Comov_Fri_FemHom_data
## Dependent variables: mynet_VWXYNA, Fem_Homophily
## Number of observations: 4
##
## Nodeset Actors
## Number of nodes 25
##
## Dependent variable mynet_VWXYNA
## Type oneMode
## Observations 4
## Nodeset Actors
## Densities 0.12 0.15 0.16 0.15
##
## Dependent variable Fem_Homophily
## Type behavior
## Observations 4
## Nodeset Actors
## Range 0 - 1
##
## "uponly": Fem_Homophily: all periods
## "downonly": Fem_Homophily: all periods
Comov_Fri_FemHom_eff = getEffects(Comov_Fri_FemHom_data)
Comov_Fri_FemHom_eff_final = includeEffects(Comov_Fri_FemHom_eff ,simX, interaction1="Fem_Homophily", name="mynet_VWXYNA")
## effectName include fix test initialValue parm
## 1 Fem_Homophily similarity TRUE FALSE FALSE 0 0
Comov_algm = sienaAlgorithmCreate(nsub=3, n3=300 , seed = 12345, projname='Comov-results')
Comov_FemHom_RM03 = siena07(Comov_algm ,data=Comov_Fri_FemHom_data, effects=Comov_Fri_FemHom_eff_final ,batch=TRUE,verbose=TRUE,returnDeps= TRUE )
Comov_FemHom_RM03_gofod = sienaGOF(Comov_FemHom_RM03,verbose=TRUE, varName="mynet_VWXYNA", OutdegreeDistribution, cumulative=TRUE, levls= 1:10)
Comov_FemHom_RM03_gofTc = sienaGOF(Comov_FemHom_RM03, TriadCensus, verbose=TRUE, join=TRUE, varName="mynet_VWXYNA")

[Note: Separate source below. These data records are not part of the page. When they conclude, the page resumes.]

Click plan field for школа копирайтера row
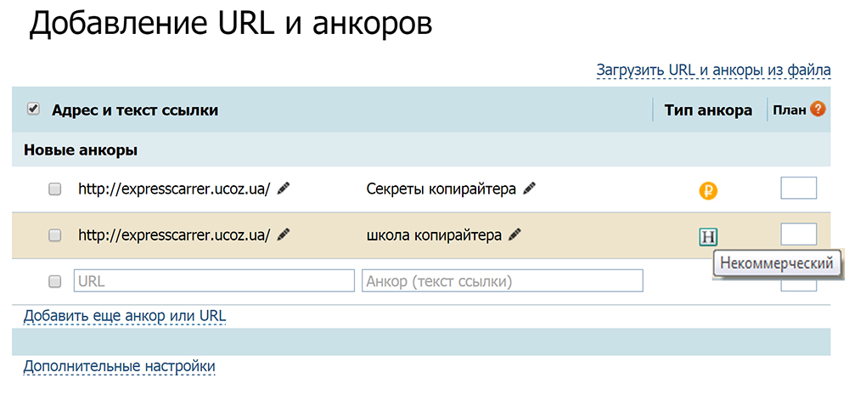Screen dimensions: 849x395 coord(798,234)
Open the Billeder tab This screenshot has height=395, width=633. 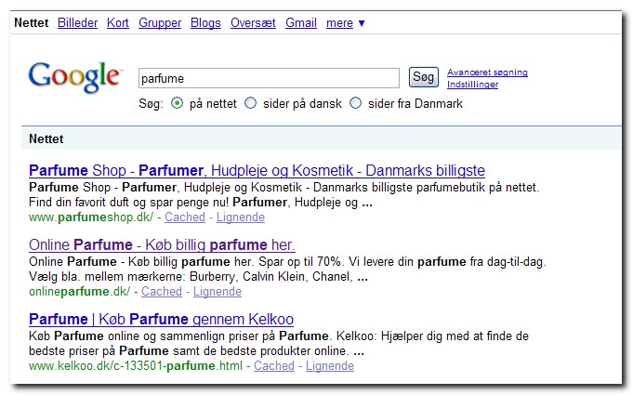77,22
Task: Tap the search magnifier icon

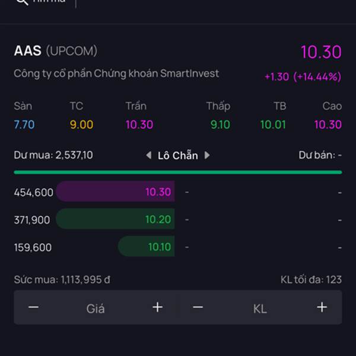Action: (23, 2)
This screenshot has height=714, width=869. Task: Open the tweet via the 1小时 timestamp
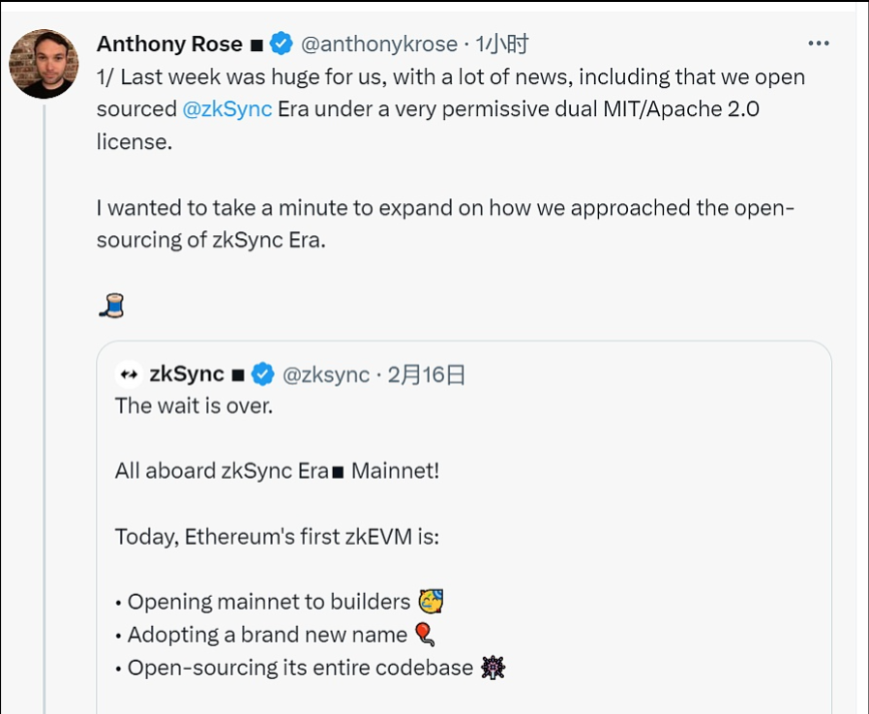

coCovarExtraction = function (i, obsData, sims, period, groupName, varName){return(obsData[[groupName]]$cCovars[[varName]]) }
demoClust = function(i, data, sims, wave, groupName, varName, levls=1){
#unloadNamespace("igraph") # to avoid package clashes
require(sna)
require(network)
x <- as.sociomatrix(networkExtraction(i, data, sims, wave, groupName, varName[1]))
v <- coCovarExtraction(i,data,sims,wave,groupName,varName[2])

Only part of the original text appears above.